Reading took 00:02:16.5768663
Sorting took 00:02:04.0416976
uniq took 00:01:41.4630661
saving took 00:00:37.1630663

Totally unimpressive: more than 6 minutes to sort tiny file. Every step can be improved a lot. Let's use StreamReader to read file line by line into HashSet which will remove duplicates, then copy data to List and sort it there, then use StreamWriter to dump results back.

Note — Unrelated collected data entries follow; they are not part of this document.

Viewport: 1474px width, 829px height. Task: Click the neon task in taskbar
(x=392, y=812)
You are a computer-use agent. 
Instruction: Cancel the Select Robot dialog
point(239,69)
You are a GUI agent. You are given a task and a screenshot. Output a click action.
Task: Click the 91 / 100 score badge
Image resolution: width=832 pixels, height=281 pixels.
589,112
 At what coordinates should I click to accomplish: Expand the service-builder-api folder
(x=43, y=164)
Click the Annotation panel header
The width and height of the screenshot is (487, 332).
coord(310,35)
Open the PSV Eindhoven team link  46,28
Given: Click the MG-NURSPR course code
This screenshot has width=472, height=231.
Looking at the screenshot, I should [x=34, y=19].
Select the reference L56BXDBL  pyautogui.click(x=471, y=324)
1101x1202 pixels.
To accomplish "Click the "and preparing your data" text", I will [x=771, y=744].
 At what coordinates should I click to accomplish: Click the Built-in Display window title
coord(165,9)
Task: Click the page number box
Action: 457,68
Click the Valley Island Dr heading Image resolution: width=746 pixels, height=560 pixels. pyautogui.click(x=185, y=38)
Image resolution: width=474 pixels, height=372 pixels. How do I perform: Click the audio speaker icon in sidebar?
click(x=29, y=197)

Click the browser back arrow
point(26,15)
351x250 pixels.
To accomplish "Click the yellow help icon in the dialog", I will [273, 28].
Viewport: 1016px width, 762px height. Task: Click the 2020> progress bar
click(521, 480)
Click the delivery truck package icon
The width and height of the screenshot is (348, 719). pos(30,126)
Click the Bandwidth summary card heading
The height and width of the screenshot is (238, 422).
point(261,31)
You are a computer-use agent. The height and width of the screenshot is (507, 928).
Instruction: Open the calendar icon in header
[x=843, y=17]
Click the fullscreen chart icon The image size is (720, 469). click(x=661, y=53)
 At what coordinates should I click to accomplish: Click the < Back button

$hs = new-object System.Collections.Generic.HashSet[string]
$sw = [System.Diagnostics.Stopwatch]::StartNew();
$reader = [System.IO.File]::OpenText("D:\log3.txt")
try {
    while (($line = $reader.ReadLine()) -ne $null)
    {
        $t = $hs.Add($line)
    }
}
finally {
    $reader.Close()
}
$sw.Stop();
Write-Output ("read-uniq took {0}" -f $sw.Elapsed);

$sw = [System.Diagnostics.Stopwatch]::StartNew();
$ls = new-object system.collections.generic.List[string] $hs;
$ls.Sort();
$sw.Stop();
Write-Output ("sorting took {0}" -f $sw.Elapsed);

$sw = [System.Diagnostics.Stopwatch]::StartNew();
try
{
    $f = New-Object System.IO.StreamWriter "d:\result2.txt";
    foreach ($s in $ls)
    {
        $f.WriteLine($s);
    }
}
finally
{
    $f.Close();
}
$sw.Stop();
Write-Output ("saving took {0}" -f $sw.Elapsed);

this script produces:

read-uniq took 00:00:32.2225181
sorting took 00:00:00.2378838
saving took 00:00:01.0724802

On same input file it runs more than 10 times faster. I am still surprised though it takes 30 seconds to read file from disk.